Normally when we did things like that, she had the presence of mind to dig out the camera. Like when my brother managed to get into the jam cupboard (yes, we actually had a cupboard full of home made jam. She managed that on top of looking after three kids!) and steadily ate his way though the majority of the contents, smearing the rest over himself and the surrounding area, or when my sister got into the paints and left hand prints up the stairs.
Mum just really loved hanging out with us (and still does) and that definitely rubbed off on us. We did a lot of making, when we were little. So I’m pretty sure that’s why my sister is a dab hand with a sewing machine, my brother is a very talented model maker (for the likes of Dr Who don’tcha know!) and I have a cupboard full of half finished projects. We often used to make gingerbread men at the kitchen table, and our love of baking definitely came from our mum. Ava, Thea and their cousin Bonnie all love cooking with her too, and she’s infinitely patient with them.
I try to emulate this as much as I can but I struggle with the mess. And although the girls’ funny mis-shapen cakes make me laugh, they kind of stress me out on another, ridiculous, level too.

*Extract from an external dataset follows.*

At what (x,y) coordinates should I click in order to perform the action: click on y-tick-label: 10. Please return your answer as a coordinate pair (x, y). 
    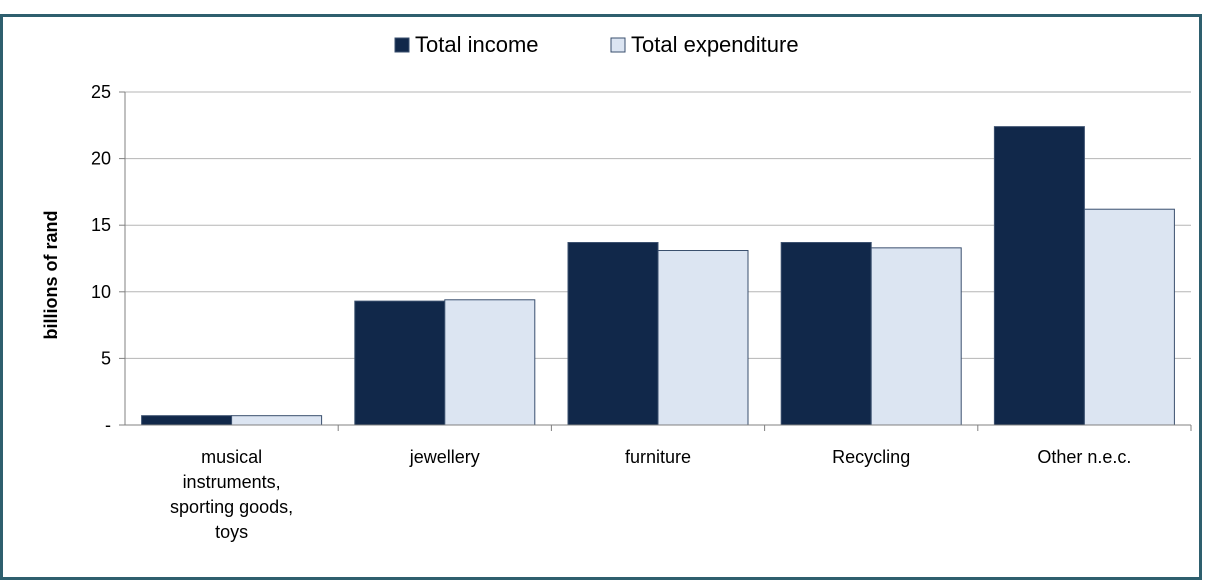
    Looking at the image, I should click on (101, 292).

1. An almost paralysing fear of having empty food cupboards and freezer.
2. Knock knees.
3. An obsession with Christmas. We both have home-made Christmas pictures. Mine is a paper cut and hers is cross stitch, but it amounts to the same thing.

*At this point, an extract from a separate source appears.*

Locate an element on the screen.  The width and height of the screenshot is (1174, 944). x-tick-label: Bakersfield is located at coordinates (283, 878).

4. The odd grey hair. OK a few more than that.
5. A love of reading.
6. The ability to spend all my time and money in a craft shop, if allowed to.
7. Hoarding. OK this is from my dad as well. We are all doomed.

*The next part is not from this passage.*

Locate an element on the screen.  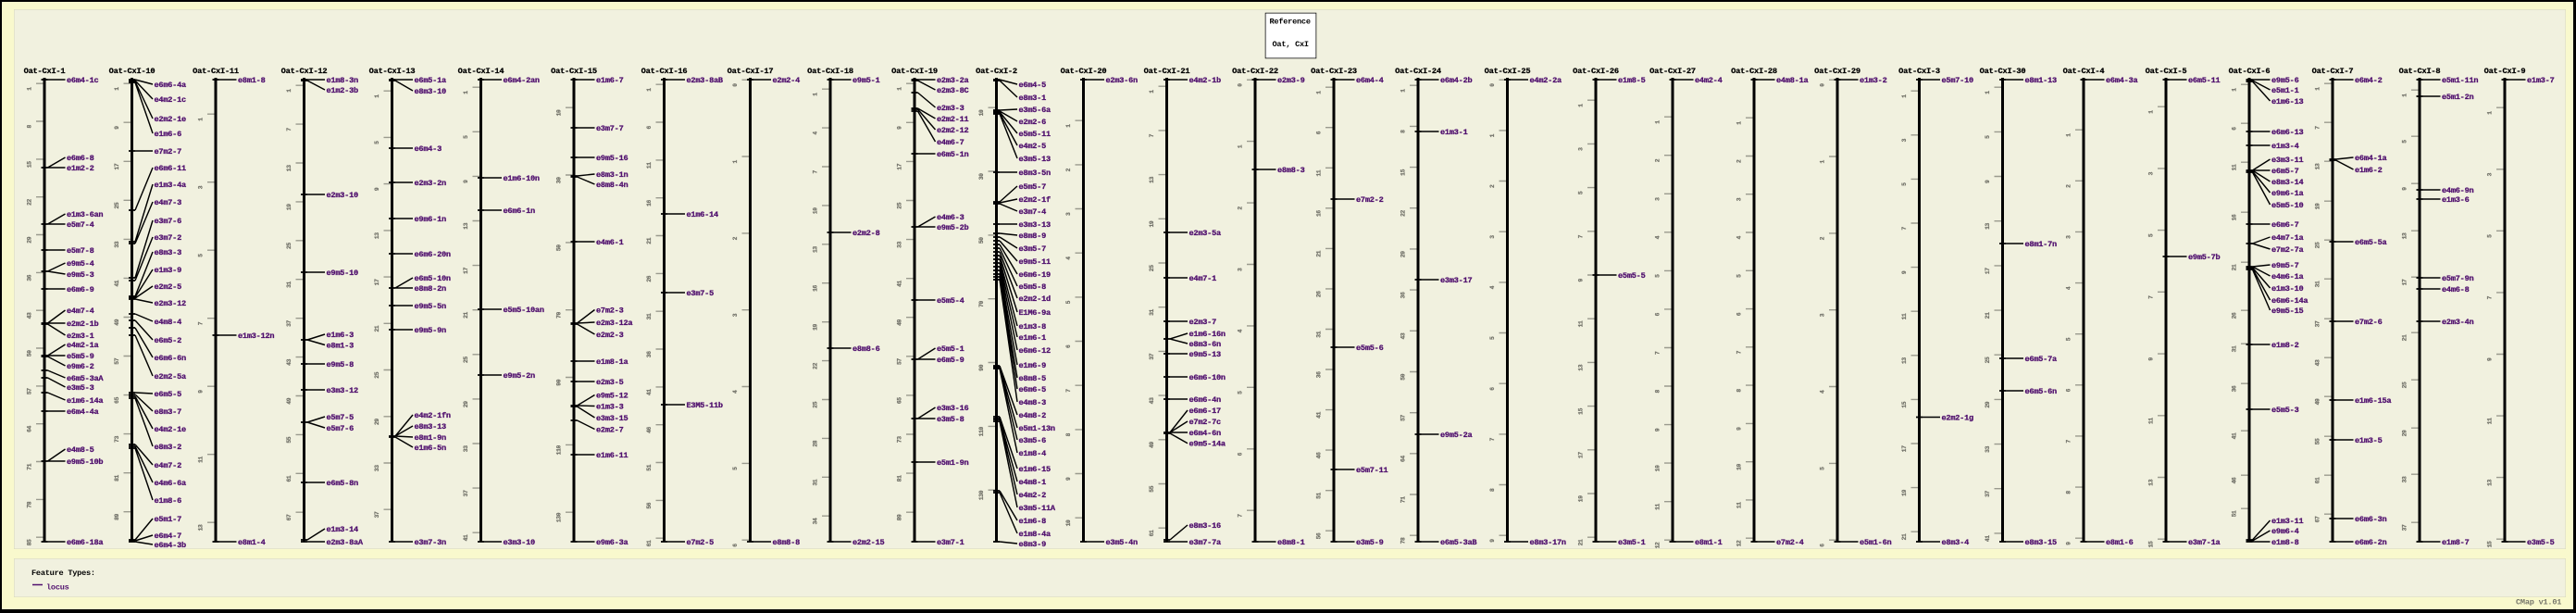
svg-text: e8m3-14 is located at coordinates (2288, 183).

8. The value of a cup of tea, a slice of cake and a sit down. Especially at a National Trust tea room.
9. Being unable to resist a new project. And rarely finishing the last ones.
10. The knowledge that a family who eats together, stays together.
Here are some that I am already passing down to my girls:
1. A love of baking and eating cake.
2. A magpie eye for jewellery and shoes.
3. The love of making artworks of any description.
4. A love of reading (well, being read to, in their case).
5. Love of TV and Disney.
I think I may need to start concentrating on some more outdoorsey activities, really.
The biggest thing I learned from my mum is telling the girls that I love them. About a hundred times a day. And giving them hugs whenever I possibly can. Knowing they are loved is the biggest gift I can give to them, too. Hopefully I will be as good a mummy to Ava and Thea as our mum is to us.
So when I joke about turning into my mother, it’s only because if I were to turn into anybody, my mum would be top of the list. Okay maybe second. After Kylie Minogue. Her knees don’t turn in.